RE: Bytes, character encodings and characters

 

Hi,

> the reader/processor may need to know that the 
> textContent was originally UTF-16 in order to decode the 
> "UTF-16 in ASCII" and reassemble the original content (for 
> example to display it to the end-user). Or am I overseeing 
> how you want to translate UTF-16 characters into ASCII ones 
> without going into the byte-level?

Now I see your point Shadi, and I think you're right.

Regards,

CI.

 
> Johannes Koch wrote:
> > 
> > Hi group,
> > 
> > I didn't want to be rude, but I really could not see a problem with 
> > the textContent property.
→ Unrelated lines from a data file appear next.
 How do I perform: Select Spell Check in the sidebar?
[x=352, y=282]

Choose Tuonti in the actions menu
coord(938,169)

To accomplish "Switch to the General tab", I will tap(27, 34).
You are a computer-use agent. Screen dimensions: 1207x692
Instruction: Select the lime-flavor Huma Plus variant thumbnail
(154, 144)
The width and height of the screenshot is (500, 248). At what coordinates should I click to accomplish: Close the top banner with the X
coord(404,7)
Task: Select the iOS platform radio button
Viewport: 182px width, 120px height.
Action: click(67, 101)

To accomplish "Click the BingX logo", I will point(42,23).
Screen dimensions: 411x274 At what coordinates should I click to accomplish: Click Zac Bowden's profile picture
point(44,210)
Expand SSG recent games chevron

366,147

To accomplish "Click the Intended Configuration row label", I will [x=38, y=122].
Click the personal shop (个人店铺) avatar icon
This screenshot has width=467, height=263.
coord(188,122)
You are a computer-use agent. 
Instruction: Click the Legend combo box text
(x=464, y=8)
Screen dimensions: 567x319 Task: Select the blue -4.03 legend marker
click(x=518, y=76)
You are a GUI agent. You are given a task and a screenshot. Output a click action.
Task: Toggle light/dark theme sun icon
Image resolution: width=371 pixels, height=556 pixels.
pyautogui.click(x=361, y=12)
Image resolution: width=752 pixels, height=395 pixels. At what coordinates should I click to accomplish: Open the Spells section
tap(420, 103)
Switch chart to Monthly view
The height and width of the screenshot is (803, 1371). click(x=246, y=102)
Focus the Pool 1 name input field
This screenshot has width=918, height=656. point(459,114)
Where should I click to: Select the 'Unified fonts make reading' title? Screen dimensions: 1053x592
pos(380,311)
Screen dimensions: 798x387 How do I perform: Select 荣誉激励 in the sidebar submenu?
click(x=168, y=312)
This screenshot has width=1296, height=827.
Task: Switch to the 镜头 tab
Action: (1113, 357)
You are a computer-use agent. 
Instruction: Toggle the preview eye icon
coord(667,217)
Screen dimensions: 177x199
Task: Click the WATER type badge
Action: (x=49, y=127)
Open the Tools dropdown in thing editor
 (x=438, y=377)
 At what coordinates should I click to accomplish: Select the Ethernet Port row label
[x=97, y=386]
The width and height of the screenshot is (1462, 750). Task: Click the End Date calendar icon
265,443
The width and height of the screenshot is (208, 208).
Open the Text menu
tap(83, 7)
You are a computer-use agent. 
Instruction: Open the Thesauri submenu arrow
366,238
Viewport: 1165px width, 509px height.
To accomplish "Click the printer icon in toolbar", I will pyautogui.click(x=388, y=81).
So I try to clarify my opinion.
> > 
> > 1. I make a request for a resource I want to check.
> > 2. I get a response containing a sequence of bytes and, if it is a 
> > text resource, hopefully a character encoding (CE) via some 
> metadata 
> > (Content-Type header in HTTP). Otherwise I use a default CE.
> > 3. I use the CE1 (specified or default) to transform the 
> sequence of 
> > bytes into a sequence of characters. From now on, I'm on 
> the character 
> > level, no bytes around anymore.
> > 4. I extract a text snippet from the resource characters.
> > 5. I create an EARL report containing the snippet. I'm still on the 
> > character level.
> > 6. I want to store the EARL report on the file system or send them 
> > over the network. Therefore I have to transform the EARL report 
> > characters into a sequence of bytes using a character encoding CE2. 
> > CE2 is not required to be the same as CE1. However, CE2 
> should contain 
> > mappings for all characters in the EARL report.
> > 
> > Of course, there is a step #0 prior to #1:
> > 0: An author creates a text document by writing characters, then 
> > storing the document on the web server file system by 
> transforming the 
> > characters into a sequence of bytes using a character encoding CE0.
> > 
> > It may also happen that the document is created by merging 
> different 
> > sources on the byte level instead of the character level. 
> So there's a 
> > problem when source1 uses a different CE than source2. Transforming 
> > the merged bytes into a sequence of characters will not give the 
> > proper result. But this is a problem with resource document 
> creation, 
> > not with EARL report creation.
> 
> -- 
> Shadi Abou-Zahra     Web Accessibility Specialist for Europe | 
> Chair & Staff Contact for the Evaluation and Repair Tools WG | 
> World Wide Web Consortium (W3C)           http://www.w3.org/ | 
> Web Accessibility Initiative (WAI),   http://www.w3.org/WAI/ | 
> WAI-TIES Project,                http://www.w3.org/WAI/TIES/ | 
> Evaluation and Repair Tools WG,    http://www.w3.org/WAI/ER/ | 
> 2004, Route des Lucioles - 06560,  Sophia-Antipolis - France | 
> Voice: +33(0)4 92 38 50 64          Fax: +33(0)4 92 38 78 22 | 
> 
> 

Received on Tuesday, 9 May 2006 10:56:44 UTC